* _EXTRACT PROVIDED_:
--------------------
The lesson of the worst postwar money crisis is that the non-Communist world is running out of time in which to repair its financial system. The speculative explosion that tore through the banks and bourses two weeks ago demonstrated that permitting the system to lurch from one upheaval to another is no longer a workable policy. The world’s financial and political leaders have two choices. They can unite on basic updating and reform of the rules that have promoted the free exchange of goods, tourists and money across national borders. Or they can retreat to competing nationalistic policies. Almost surely, the latter course would take the world a long step back toward the prewar days of spreading trade barriers, tight investment restrictions, currency controls and general economic isolationism.
Last week the immediate crisis was not so much overcome as temporarily alleviated by a mélange of stopgap measures. After a round of emergency meetings, climaxed by a 20-hour marathon session of Common Market finance ministers in Brussels, European governments were unable to unite on the most urgent question: how to revise the exchange rates of currencies that were plainly undervalued. As an alternative to joint action, the dollar values of five important currencies were changed in three different ways.
Back-Door Devaluation. The West German mark and Dutch guilder were allowed to float—find their own value in free trading. By week’s end the mark had floated up 3.7%, to 28.3¢, and the guilder had risen 2.2%, to 28.2¢. Two other currencies were formally revalued: the Swiss franc went up 7%, to 24.46¢, and the Austrian schilling 5%, to 4.04¢. Belgium adopted a perplexing two-price system for its franc, maintaining the old value of 2.01¢ on export-import dealings and letting the rate float on investment and loan transactions; at week’s end the free rate had risen to 2.04¢. Since all five currencies are now worth more in U.S. money, the moves added up to a partial, back-door devaluation of the dollar.
A nervous, confused quiet returned to the exchange markets. Treasurers of multinational corporations and money speculators began searching for other currencies that might rise in value. They started buying the Japanese yen, the world’s most obviously undervalued money, which is likely to rise within several months. The speculation was mild only because Japan tightly controls the exchange of yen, leaving little available for purchase abroad. The price of gold, the traditional refuge for savers who distrust paper money, jumped in London to a 21-month high of $41.50 an ounce.
Groping Toward Reform. There were disquieting signs that the crisis had intensified pressures for a revival of economic nationalism and protectionism. In Tokyo, several Japanese bankers complacently observed that the yen’s relative immunity from speculative storms proved the value of strict exchange controls. In West Germany, businessmen were howling for more protection against imports. A rising price for the mark hurts the Germans’ competitive position because it tends to increase the price of their goods in export markets and lower the price of imports. Said Kurt Hansen, chairman of the Bayer chemical giant: “You can be sure that we will be very tough in our tariff negotiations.” U.S. Budget Boss George Shultz echoed the same thought. In all future trade negotiations, he said, the U.S. will be “a much tougher bargainer.”
There were also confused gropings toward more constructive international action. Not much is likely to be accomplished until the September general meeting of the 117-nation International Monetary Fund in Washington, but industrialists, moneymen and academic economists will be busy all summer debating reform proposals to be brought up then. Some of the most needed steps:
CONTROLS WILL HAVE TO BE PLACED ON THE EURODOLLAR MARKET. The $50 billion pool of Eurodollars has provided a needed currency for international investment, but it has also financed money speculation. At the height of this month’s crisis, financiers were recklessly borrowing Eurodollars to exchange into any currency that they thought might rise in value. Raymond Barre, a vice president of the Common Market, has proposed that the six member nations join in regulating Eurodollar interest rates and setting restrictions on the size and purpose of Eurodollar loans to companies in the Common Market. Ideally, such controls should be applied by an international body representing more countries than the Six.
--------------------
* _DATA SUPPLIED_:
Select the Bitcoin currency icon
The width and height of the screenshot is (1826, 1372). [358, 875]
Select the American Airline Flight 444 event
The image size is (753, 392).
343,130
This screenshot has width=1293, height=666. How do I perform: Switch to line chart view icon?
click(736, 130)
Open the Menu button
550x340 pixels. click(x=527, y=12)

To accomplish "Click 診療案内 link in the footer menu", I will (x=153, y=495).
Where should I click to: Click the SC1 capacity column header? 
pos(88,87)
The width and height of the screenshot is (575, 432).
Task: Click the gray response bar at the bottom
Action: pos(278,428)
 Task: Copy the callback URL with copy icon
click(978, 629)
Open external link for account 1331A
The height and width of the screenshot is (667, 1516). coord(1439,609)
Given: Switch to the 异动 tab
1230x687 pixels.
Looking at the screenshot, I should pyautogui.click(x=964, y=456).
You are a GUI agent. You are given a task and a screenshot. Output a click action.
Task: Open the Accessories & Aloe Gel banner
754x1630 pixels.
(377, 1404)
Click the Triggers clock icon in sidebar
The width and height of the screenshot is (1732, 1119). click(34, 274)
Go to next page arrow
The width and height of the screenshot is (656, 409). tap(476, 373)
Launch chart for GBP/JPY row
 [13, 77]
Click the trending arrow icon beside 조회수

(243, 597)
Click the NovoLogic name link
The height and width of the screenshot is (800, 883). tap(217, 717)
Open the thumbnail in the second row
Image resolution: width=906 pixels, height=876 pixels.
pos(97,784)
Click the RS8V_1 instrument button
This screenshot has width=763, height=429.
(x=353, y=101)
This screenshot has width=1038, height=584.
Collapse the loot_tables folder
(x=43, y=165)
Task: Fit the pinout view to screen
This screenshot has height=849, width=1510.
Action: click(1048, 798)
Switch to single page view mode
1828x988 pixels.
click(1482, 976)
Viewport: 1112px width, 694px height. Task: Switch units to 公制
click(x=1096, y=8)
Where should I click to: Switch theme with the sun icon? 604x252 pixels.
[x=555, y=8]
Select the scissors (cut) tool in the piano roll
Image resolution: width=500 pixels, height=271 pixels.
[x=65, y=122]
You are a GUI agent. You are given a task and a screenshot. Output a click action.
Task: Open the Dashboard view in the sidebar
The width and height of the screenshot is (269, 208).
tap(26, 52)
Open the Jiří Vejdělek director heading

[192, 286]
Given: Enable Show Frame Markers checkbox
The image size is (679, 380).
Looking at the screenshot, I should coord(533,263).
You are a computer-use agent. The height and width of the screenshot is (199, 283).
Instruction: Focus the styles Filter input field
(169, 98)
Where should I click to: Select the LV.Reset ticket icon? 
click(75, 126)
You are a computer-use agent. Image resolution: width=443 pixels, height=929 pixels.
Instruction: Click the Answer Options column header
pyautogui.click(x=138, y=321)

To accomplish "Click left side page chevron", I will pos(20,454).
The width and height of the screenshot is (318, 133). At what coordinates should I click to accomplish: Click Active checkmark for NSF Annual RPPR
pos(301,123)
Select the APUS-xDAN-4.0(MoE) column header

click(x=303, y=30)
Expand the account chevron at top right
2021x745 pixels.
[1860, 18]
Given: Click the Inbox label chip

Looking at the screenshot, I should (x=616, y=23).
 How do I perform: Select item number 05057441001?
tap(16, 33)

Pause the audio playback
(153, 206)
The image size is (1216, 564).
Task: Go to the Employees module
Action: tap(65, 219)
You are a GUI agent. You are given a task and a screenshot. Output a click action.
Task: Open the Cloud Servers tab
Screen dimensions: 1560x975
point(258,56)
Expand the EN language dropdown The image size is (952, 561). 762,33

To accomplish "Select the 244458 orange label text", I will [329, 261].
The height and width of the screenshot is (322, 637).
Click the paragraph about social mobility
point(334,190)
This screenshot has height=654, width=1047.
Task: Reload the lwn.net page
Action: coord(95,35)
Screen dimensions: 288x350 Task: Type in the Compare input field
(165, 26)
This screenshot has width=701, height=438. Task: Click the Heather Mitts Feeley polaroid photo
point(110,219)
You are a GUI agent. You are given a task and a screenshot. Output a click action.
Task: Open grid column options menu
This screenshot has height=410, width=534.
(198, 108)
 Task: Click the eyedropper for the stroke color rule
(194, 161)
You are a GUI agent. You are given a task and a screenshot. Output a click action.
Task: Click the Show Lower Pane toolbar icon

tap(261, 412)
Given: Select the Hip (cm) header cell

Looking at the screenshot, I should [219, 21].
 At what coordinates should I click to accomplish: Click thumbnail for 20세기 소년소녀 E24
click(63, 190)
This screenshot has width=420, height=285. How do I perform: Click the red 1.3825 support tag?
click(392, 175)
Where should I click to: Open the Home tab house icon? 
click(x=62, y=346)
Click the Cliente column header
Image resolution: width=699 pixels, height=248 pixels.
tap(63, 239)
--------------------
* _PROBLEMS_:
1. From the article on the money crisis, extract the part that opens with the words containing "A nervous, confused" and closes with "of $41.50 an ounce.".
2. According to the article on the money crisis, what price did gold reach in London?
3. Say whether each statement agrees with the article on the money crisis, answering yes or no and quoting the words of the article that decide it.
(a) The Swiss franc was formally revalued upward by 7%.
(b) Belgium let its franc float on all transactions.
(c) The September general meeting of the International Monetary Fund is to take place in Brussels.
The records were drawn from a separate source and have no connection to the article on the money crisis.

* _SOLUTIONS PER TASK_:
1.
A nervous, confused quiet returned to the exchange markets. Treasurers of multinational corporations and money speculators began searching for other currencies that might rise in value. They started buying the Japanese yen, the world’s most obviously undervalued money, which is likely to rise within several months. The speculation was mild only because Japan tightly controls the exchange of yen, leaving little available for purchase abroad. The price of gold, the traditional refuge for savers who distrust paper money, jumped in London to a 21-month high of $41.50 an ounce.

2. Gold jumped to a 21-month high of $41.50 an ounce.

3.
(a) Yes: "the Swiss franc went up 7%, to 24.46¢"
(b) No: "maintaining the old value of 2.01¢ on export-import dealings and letting the rate float on investment and loan transactions"
(c) No: "the September general meeting of the 117-nation International Monetary Fund in Washington"